Sebaliknya, Netanyahu memanfaatkan perang untuk meningkatkan peruntungan politiknya, pertama hanya untuk bertahan hidup dan kemudian untuk menang dengan caranya sendiri.

Pada April 2024, Netanyahu dilaporkan hampir menyetujui kesepakatan gencatan senjata selama enam minggu yang dapat membebaskan lebih dari 30 tawanan Hamas. Kesepakatan ini juga akan membuka pintu bagi diskusi tentang perjanjian perdamaian yang langgeng dengan Hamas.

Namun, Netanyahu tiba-tiba mengubah pendiriannya setelah menteri keuangan Bezalel Smotrich—seorang garis keras sayap kanan yang menganjurkan pembentukan pemukiman Israel di Gaza dan pendudukan Gaza—mengancam akan menarik diri dari pemerintahan koalisi jika kesepakatan gencatan senjata disetujui.

Tindakan seperti itu akan menghancurkan koalisi dan memaksa diadakannya pemilihan umum baru, yang menurut jajak pendapat saat itu akan dimenangkan oleh Netanyahu.

“Saya ingin Anda tahu bahwa jika perjanjian penyerahan seperti ini diajukan, Anda tidak lagi memiliki pemerintahan,” kata Smotrich. “Pemerintahan sudah tamat.”

Menurut  Times,  Netanyahu membuang usulan gencatan senjata dan terus melanjutkan perang hingga hari ini.

Laporan tersebut menguraikan bagaimana pejabat AS mencoba meyakinkan Netanyahu bahwa menyetujui gencatan senjata pembebasan tawanan akan meningkatkan kedudukan politiknya, dengan mengutip jajak pendapat yang menunjukkan lebih dari 50% di antara pemilih Israel.
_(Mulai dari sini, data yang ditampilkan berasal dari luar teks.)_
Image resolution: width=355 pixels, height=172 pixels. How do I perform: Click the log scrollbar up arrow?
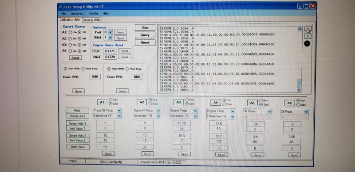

Netanyahu dilaporkan menepis argumen tersebut, dan mengatakan kepada para penasihatnya, “Tidak 50% pemilih saya,” yang menyiratkan bahwa para pemilihnya menentang kesepakatan tersebut.

Meskipun tuduhan korupsi terus berlanjut terhadapnya dan hampir dua tahun telah berlalu sejak perang, Netanyahu tetap memiliki posisi yang baik untuk tetap berkuasa hingga pemilihan umum berikutnya, yang harus diadakan pada bulan Oktober 2026.

Serangan berdarah rezim Israel di Gaza sejauh ini telah menewaskan 57.762 warga Palestina dan melukai 137.656 lainnya, menurut kementerian kesehatan.

Rakyat Gaza juga menderita kekurangan pangan parah, banyak di antara mereka yang terpaksa mengambil risiko ditembaki oleh pasukan Israel hanya karena sedang mengantre untuk mendapatkan bantuan kemanusiaan.

Pengadilan Kriminal Internasional (ICC) mengeluarkan surat perintah penangkapan terhadap Netanyahu dan mantan menteri urusan militernya, Yoav Gallant, atas kejahatan terhadap kemanusiaan dan kejahatan perang terkait dengan genosida yang sedang dilakukan Israel terhadap warga Palestina di Jalur Gaza.

Namun di tengah semua kekacauan itu,  Times  melaporkan, satu keuntungan yang tak terbantahkan tetap ada bagi pemimpin Israel: kelangsungan hidup politiknya.